Print the data that follows exactly as it stands, from its first line through the line containing "Open Pjanic's player", and stop there.

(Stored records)
____________________

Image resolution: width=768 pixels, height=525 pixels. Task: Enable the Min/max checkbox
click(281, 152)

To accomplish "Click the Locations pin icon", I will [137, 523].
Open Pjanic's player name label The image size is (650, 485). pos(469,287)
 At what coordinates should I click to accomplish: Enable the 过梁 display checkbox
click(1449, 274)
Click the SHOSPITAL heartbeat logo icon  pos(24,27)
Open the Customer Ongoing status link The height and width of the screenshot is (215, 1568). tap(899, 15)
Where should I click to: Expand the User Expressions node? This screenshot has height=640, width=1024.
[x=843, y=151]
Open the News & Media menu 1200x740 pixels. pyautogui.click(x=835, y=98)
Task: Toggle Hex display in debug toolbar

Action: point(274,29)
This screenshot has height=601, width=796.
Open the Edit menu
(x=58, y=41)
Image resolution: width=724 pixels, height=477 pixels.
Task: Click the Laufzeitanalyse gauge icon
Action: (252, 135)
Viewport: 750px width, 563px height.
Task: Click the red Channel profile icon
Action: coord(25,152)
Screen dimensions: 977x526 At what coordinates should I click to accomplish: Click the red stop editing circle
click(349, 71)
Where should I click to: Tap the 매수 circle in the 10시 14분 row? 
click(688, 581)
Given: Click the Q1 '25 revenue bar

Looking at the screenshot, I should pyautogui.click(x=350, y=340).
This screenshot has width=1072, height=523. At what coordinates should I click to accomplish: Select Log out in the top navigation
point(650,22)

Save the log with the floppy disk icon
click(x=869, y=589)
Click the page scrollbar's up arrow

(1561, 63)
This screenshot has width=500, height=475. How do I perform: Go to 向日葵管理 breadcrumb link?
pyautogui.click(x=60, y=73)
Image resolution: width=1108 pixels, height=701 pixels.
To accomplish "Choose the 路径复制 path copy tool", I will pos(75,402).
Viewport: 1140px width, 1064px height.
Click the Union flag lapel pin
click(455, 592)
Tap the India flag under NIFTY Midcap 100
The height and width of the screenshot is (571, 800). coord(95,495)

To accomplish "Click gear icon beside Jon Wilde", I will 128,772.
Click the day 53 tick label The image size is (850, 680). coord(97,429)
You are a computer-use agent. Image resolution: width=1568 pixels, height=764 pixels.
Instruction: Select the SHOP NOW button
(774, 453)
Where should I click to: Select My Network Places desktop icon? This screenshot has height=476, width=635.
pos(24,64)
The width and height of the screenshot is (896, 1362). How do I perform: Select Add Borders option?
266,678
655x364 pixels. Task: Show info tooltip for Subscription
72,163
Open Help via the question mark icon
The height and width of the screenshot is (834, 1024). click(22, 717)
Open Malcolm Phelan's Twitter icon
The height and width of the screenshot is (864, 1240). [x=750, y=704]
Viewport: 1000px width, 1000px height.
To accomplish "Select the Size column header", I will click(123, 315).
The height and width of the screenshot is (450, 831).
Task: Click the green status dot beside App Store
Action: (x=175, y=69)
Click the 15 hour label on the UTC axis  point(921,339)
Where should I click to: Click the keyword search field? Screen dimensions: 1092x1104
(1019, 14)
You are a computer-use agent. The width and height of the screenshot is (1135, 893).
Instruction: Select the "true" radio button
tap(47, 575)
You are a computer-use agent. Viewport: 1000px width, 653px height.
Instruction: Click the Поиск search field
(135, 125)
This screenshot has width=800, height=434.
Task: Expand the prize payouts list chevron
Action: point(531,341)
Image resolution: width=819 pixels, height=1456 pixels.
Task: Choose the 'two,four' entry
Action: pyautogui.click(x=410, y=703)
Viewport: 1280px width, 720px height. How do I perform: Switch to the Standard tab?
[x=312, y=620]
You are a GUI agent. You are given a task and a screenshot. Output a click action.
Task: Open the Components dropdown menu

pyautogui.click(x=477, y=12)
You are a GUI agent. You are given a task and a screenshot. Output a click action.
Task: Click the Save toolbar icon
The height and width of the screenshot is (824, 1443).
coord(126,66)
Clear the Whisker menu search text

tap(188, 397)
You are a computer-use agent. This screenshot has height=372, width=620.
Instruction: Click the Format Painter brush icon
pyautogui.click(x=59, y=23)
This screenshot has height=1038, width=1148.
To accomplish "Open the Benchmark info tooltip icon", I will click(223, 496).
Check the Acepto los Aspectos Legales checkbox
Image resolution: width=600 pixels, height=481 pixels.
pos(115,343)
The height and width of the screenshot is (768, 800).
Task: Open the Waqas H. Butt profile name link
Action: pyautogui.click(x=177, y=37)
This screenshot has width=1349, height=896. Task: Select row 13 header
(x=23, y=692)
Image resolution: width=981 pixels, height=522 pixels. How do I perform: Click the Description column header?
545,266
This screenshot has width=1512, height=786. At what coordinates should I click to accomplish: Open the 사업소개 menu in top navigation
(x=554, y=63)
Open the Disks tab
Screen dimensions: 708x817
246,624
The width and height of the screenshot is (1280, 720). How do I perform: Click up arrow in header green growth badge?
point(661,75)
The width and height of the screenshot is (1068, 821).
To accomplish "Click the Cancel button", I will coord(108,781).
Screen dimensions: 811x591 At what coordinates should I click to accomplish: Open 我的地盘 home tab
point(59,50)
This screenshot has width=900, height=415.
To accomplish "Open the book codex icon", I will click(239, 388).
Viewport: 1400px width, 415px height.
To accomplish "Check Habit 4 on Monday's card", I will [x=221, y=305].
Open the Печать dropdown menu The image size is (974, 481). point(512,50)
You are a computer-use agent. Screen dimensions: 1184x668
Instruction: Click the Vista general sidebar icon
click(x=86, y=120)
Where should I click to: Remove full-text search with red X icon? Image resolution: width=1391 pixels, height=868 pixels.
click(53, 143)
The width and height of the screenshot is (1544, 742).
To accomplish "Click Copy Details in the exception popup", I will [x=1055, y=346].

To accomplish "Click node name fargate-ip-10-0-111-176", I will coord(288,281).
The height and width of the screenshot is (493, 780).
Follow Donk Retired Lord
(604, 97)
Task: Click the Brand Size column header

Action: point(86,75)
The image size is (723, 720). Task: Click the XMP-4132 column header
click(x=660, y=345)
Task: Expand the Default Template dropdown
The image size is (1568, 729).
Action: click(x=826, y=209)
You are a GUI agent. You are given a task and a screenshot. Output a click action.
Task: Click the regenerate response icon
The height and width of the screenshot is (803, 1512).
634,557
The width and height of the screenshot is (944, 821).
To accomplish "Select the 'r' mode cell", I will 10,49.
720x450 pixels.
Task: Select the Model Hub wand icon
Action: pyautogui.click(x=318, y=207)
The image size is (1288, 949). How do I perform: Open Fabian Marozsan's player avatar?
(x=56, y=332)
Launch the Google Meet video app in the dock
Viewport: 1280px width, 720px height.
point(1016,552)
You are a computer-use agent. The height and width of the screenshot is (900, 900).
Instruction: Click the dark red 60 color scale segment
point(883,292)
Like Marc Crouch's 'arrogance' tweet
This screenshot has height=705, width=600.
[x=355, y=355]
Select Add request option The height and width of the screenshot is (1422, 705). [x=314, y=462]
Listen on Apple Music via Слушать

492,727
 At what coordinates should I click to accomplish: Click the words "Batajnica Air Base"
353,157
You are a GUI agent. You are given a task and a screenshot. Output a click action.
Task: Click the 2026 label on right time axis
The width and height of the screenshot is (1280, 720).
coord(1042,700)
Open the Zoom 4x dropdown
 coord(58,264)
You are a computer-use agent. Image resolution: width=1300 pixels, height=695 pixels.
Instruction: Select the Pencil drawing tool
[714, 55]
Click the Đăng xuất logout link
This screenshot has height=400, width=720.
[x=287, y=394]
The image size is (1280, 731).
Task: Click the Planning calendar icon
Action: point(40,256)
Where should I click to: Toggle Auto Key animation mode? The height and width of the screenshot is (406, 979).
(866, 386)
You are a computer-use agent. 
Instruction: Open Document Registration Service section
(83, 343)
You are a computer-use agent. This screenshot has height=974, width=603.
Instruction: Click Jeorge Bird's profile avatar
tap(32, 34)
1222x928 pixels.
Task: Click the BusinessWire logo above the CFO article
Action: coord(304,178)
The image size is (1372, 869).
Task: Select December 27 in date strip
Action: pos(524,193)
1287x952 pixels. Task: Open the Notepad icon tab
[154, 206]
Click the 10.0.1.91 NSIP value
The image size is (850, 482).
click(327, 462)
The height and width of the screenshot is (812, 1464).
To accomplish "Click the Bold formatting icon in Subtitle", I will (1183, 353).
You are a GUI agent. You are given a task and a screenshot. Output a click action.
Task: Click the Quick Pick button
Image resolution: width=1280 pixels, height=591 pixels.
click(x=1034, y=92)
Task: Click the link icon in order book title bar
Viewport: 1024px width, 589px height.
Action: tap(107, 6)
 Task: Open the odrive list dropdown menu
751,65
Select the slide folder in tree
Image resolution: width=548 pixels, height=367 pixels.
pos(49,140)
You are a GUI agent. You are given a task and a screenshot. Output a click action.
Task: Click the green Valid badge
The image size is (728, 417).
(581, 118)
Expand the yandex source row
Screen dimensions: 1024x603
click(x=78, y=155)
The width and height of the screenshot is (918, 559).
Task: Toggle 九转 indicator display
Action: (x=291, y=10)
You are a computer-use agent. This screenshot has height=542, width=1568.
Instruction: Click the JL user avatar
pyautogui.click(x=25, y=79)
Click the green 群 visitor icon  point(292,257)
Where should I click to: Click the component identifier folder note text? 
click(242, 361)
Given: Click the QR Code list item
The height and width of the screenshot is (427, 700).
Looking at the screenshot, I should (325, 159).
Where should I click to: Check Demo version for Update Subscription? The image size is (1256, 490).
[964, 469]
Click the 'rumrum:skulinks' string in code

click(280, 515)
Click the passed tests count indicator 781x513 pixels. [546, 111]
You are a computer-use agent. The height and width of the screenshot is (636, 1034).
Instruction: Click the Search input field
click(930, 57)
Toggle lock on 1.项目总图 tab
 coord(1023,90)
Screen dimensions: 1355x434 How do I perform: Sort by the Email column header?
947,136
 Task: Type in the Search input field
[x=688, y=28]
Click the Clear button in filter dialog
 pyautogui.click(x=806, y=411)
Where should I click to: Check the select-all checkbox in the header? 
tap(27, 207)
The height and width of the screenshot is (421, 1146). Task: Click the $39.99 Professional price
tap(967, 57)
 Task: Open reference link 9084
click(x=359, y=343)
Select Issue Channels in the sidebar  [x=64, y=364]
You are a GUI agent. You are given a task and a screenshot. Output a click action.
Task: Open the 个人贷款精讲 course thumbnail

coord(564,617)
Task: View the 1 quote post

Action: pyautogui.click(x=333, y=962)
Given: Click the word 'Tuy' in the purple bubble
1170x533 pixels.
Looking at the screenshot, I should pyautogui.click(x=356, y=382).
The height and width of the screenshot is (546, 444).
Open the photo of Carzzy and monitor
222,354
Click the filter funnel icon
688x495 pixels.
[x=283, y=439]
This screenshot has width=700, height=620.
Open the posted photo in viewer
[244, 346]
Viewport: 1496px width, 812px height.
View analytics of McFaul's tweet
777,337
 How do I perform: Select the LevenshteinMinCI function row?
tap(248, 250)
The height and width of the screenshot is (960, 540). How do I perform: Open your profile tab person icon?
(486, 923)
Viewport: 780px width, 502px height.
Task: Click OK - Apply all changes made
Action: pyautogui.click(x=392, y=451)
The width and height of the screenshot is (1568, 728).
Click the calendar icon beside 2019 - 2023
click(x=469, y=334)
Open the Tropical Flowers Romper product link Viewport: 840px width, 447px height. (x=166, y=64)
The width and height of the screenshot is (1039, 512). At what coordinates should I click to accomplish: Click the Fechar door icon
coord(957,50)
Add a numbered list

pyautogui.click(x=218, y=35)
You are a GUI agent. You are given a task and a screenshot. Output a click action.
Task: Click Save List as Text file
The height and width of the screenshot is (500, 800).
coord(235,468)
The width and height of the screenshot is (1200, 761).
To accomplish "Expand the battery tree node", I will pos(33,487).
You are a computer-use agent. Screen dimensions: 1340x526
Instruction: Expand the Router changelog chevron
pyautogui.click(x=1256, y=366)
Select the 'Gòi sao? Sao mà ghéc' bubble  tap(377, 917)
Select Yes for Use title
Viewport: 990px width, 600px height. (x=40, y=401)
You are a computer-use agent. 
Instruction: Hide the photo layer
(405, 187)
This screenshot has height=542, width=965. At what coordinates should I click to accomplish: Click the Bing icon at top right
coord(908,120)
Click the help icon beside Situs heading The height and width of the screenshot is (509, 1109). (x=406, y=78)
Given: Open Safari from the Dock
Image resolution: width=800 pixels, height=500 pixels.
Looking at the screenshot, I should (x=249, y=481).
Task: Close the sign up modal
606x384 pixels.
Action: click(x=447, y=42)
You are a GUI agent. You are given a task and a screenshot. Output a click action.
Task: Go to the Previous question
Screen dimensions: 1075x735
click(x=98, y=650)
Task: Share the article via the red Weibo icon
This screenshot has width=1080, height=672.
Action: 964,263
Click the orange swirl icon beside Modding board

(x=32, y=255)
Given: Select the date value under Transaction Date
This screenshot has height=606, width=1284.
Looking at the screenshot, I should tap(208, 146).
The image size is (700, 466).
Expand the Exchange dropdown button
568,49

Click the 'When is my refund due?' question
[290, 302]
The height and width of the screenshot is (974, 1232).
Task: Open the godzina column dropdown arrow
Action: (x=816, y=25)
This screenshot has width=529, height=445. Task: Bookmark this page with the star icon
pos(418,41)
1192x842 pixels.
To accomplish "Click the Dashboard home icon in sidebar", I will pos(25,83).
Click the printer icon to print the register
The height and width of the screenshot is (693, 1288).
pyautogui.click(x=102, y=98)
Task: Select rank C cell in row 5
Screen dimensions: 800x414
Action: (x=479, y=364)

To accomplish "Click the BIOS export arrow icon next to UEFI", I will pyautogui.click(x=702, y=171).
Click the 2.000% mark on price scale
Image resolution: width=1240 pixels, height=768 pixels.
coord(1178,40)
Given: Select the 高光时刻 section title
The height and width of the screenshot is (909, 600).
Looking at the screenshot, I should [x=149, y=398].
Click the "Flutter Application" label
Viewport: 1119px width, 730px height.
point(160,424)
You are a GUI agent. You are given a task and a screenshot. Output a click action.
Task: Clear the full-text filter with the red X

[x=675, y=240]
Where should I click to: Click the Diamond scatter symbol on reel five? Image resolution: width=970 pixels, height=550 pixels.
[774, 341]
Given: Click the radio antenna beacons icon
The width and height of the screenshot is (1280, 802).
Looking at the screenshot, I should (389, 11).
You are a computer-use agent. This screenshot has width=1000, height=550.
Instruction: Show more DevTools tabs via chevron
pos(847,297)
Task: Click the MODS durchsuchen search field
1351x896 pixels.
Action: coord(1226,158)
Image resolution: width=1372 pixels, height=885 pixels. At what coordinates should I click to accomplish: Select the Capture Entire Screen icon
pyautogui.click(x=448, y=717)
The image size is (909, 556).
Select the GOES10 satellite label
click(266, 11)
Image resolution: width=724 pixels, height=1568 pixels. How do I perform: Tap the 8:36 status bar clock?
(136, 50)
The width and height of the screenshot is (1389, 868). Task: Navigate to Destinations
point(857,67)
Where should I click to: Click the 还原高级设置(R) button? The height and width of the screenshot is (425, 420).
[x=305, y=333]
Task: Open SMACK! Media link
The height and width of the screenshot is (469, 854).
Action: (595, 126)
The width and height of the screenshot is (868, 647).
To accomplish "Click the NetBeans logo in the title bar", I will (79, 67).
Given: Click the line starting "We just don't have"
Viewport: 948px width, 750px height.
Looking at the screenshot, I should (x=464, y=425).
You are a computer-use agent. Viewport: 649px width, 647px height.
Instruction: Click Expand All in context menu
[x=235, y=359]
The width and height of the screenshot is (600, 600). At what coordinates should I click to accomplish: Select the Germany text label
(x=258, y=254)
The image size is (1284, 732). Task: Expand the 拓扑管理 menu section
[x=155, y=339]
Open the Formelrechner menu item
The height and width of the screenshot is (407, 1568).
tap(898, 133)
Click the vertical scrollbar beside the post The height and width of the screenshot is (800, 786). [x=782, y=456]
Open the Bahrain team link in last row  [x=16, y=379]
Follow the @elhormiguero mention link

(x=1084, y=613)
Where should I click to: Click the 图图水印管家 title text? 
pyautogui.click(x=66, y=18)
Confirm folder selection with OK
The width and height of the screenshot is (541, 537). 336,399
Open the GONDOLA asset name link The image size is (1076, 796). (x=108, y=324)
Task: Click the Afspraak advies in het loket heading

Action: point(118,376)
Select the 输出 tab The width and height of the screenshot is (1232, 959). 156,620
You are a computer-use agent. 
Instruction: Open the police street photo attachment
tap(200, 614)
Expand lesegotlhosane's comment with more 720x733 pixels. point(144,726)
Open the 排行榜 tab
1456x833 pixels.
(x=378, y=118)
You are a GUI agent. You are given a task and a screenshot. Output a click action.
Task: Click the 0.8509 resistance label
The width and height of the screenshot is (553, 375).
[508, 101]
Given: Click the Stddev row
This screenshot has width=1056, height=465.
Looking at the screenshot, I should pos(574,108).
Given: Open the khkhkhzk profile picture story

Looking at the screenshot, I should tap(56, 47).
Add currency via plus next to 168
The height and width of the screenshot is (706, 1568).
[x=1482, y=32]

____________________

[ANSWER TO THIS TASK]
Image resolution: width=768 pixels, height=525 pixels. Task: Enable the Min/max checkbox
click(281, 152)

To accomplish "Click the Locations pin icon", I will [137, 523].
Open Pjanic's player name label The image size is (650, 485). pos(469,287)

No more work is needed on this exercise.